Ce fut vers ce moment – 1912 ou 1913 – que je lus Michel Strogoff. Je pleurai de joie: quelle vie exemplaire! Pour montrer sa valeur, cet officier n'avait pas besoin d'attendre le bon plaisir des brigands: un ordre d'en haut l'avait tiré de l'ombre, il vivait pour y obéir et mourait de son triomphe; car c'était une mort, cette gloire: tournée la dernière page du livre, Michel s'enfermait tout vif dans son petit cercueil doré sur tranches. Pas une inquiétude: il était justifié dès sa première apparition. Ni le moindre hasard: il est vrai qu'il se déplaçait continuellement mais de grands intérêts, son courage, la vigilance de l'ennemi, la nature du terrain, les moyens de communication, vingt autres facteurs, tous donnés d'avance, permettaient à chaque instant de marquer sa position sur la carte. Pas de répétitions: tout changeait, il fallait qu'il se changeât sans cesse; son avenir l'éclairait, il se guidait sur une étoile. Trois mois plus tard, je relus ce roman avec les mêmes transports; or je n'aimais pas Michel, je le trouvais trop sage: c'était son destin que je lui jalousais. J'adorais en lui, masqué, le chrétien qu'on m'avait empêché d'être.

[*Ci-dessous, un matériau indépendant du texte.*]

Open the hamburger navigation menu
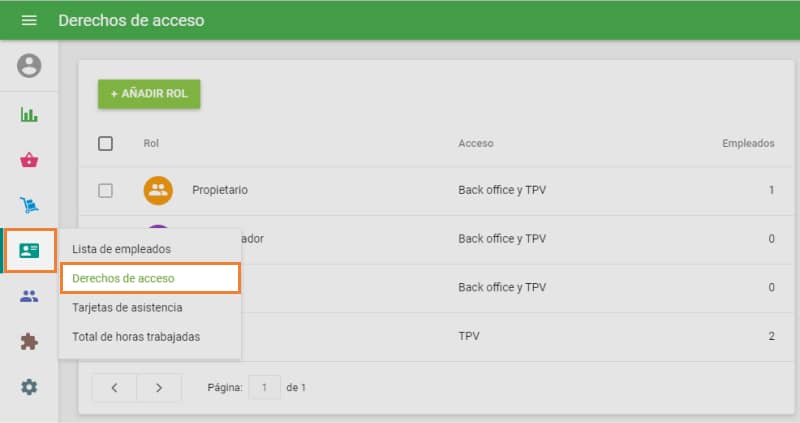This screenshot has height=423, width=800. click(x=29, y=20)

Le tsar de toutes les Russies, c'était Dieu le Père; suscité du néant par un décret singulier, Michel, chargé, comme toutes les créatures, d'une mission unique et capitale, traversait notre vallée de larmes, écartant les tentations et franchissant les obstacles, goûtait au martyre, bénéficiait d'un concours surnaturel [3]
, glorifiait son Créateur puis, au terme de sa tâche, entrait dans l'immortalité. Pour moi, ce livre fut du poison: il y avait donc des élus? Les plus hautes exigences leur traçaient la route? La sainteté me répugnait: en Michel Strogoff, elle me fascina parce qu'elle avait pris les dehors de l'héroïsme.Pourtant je ne changeai rien à mes pantomimes et l'idée de mission resta en l'air, fantôme inconsistant qui n'arrivait pas à prendre corps et dont je ne pouvais me défaire. Bien entendu, mes comparses, les rois de France, étaient à mes ordres et n'attendaient qu'un signe pour me donner les leurs. Je ne leur en demandai point. Si l'on risque sa vie par obéissance, que devient la générosité? Marcel Dunot, boxeur aux poings de fer, me surprenait chaque semaine en faisant, gracieusement, plus que son devoir; aveugle, couvert de plaies glorieuses, c'est à peine si Michel Strogoff pouvait dire qu'il avait fait le sien. J'admirais sa vaillance, je réprouvais son humilité: ce brave n'avait que le ciel au-dessus de sa tête; pourquoi la courbait-il devant le tsar quand c'était au tsar de lui baiser les pieds? Mais, à moins de s'abaisser, d'où pourrait-on tirer le mandat de vivre? Cette contradiction me fit tomber dans un profond embarras. J'essayai quelquefois de détourner la difficulté: enfant inconnu j'entendais parler d'une mission dangereuse; j'allais me jeter aux pieds du roi, je le suppliais de me la confier. Il refusait: j'étais trop jeune, l'affaire était trop grave. Je me relevais, je provoquais en duel et je battais promptement tous ses capitaines. Le souverain se rendait à l'évidence: «Va donc, puisque tu le veux!» Mais je n'étais pas dupe de mon stratagème et je me rendais bien compte que je m'étais imposé. Et puis, tous ces magots me dégoûtaient: j'étais sans-culotte et régicide, mon grand-père m'avait prévenu contre les tyrans, qu'ils s'appelassent Louis XVI ou Badinguet. Surtout, je lisais tous les jours dans Le Matin, le feuilleton de Michel Zévaco: cet auteur de génie, sous l'influence de Hugo, avait inventé le roman de cape et d'épée républicain. Ses héros représentaient le peuple; ils faisaient et défaisaient les empires, prédisaient dès le xive
siècle la Révolution française, protégeaient par bonté d'âme des rois enfants ou des rois fous contre leurs ministres, souffletaient les rois méchants. Le plus grand de tous, Pardaillan, c'était mon maître: cent fois, pour l'imiter, superbement campé sur mes jambes de coq, j'ai giflé Henri III et Louis XIII. Allais-je me mettre à leurs ordres, après cela? En un mot, je ne pouvais ni tirer de moi le mandat impératif qui aurait justifié ma présence sur cette terre ni reconnaître à personne le droit de me le délivrer. Je repris mes chevauchées, nonchalamment, je languis dans la mêlée; massacreur distrait, martyr indolent, je restai Grisélidis, faute d'un tsar, d'un Dieu ou tout simplement d'un père.